**Activity**
With nothing added and nothing dropped, copy the entire listing.

**Entries supplied**
****************

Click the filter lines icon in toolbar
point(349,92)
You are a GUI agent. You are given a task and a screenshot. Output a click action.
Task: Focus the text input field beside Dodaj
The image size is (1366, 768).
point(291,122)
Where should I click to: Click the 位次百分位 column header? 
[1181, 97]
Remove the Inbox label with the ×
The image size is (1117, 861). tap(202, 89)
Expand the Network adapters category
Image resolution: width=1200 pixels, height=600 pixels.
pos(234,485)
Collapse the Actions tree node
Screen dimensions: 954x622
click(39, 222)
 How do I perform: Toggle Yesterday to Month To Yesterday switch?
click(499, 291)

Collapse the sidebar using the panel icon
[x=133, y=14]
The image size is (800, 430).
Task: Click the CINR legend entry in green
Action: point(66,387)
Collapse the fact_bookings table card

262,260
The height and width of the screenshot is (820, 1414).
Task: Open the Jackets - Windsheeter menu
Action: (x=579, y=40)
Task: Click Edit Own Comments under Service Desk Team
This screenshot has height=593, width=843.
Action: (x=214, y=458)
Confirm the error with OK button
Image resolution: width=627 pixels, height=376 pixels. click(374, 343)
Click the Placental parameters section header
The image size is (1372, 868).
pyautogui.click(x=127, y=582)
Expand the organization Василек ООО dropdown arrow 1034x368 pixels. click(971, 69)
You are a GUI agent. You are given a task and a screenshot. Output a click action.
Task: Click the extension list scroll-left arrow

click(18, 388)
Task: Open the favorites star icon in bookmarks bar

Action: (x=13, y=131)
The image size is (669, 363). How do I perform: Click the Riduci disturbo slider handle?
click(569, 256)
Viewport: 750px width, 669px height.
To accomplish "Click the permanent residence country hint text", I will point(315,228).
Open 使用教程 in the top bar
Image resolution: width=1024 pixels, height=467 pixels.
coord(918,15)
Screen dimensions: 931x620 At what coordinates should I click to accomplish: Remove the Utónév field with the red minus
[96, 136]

****************

**Completed task**
Click the filter lines icon in toolbar
point(349,92)
You are a GUI agent. You are given a task and a screenshot. Output a click action.
Task: Focus the text input field beside Dodaj
The image size is (1366, 768).
point(291,122)
Where should I click to: Click the 位次百分位 column header? 
[1181, 97]
Remove the Inbox label with the ×
The image size is (1117, 861). tap(202, 89)
Expand the Network adapters category
Image resolution: width=1200 pixels, height=600 pixels.
pos(234,485)
Collapse the Actions tree node
Screen dimensions: 954x622
click(39, 222)
 How do I perform: Toggle Yesterday to Month To Yesterday switch?
click(499, 291)

Collapse the sidebar using the panel icon
[x=133, y=14]
The image size is (800, 430).
Task: Click the CINR legend entry in green
Action: point(66,387)
Collapse the fact_bookings table card

262,260
The height and width of the screenshot is (820, 1414).
Task: Open the Jackets - Windsheeter menu
Action: (x=579, y=40)
Task: Click Edit Own Comments under Service Desk Team
This screenshot has height=593, width=843.
Action: (x=214, y=458)
Confirm the error with OK button
Image resolution: width=627 pixels, height=376 pixels. click(374, 343)
Click the Placental parameters section header
The image size is (1372, 868).
pyautogui.click(x=127, y=582)
Expand the organization Василек ООО dropdown arrow 1034x368 pixels. click(971, 69)
You are a GUI agent. You are given a task and a screenshot. Output a click action.
Task: Click the extension list scroll-left arrow

click(18, 388)
Task: Open the favorites star icon in bookmarks bar

Action: (x=13, y=131)
The image size is (669, 363). How do I perform: Click the Riduci disturbo slider handle?
click(569, 256)
Viewport: 750px width, 669px height.
To accomplish "Click the permanent residence country hint text", I will point(315,228).
Open 使用教程 in the top bar
Image resolution: width=1024 pixels, height=467 pixels.
coord(918,15)
Screen dimensions: 931x620 At what coordinates should I click to accomplish: Remove the Utónév field with the red minus
[96, 136]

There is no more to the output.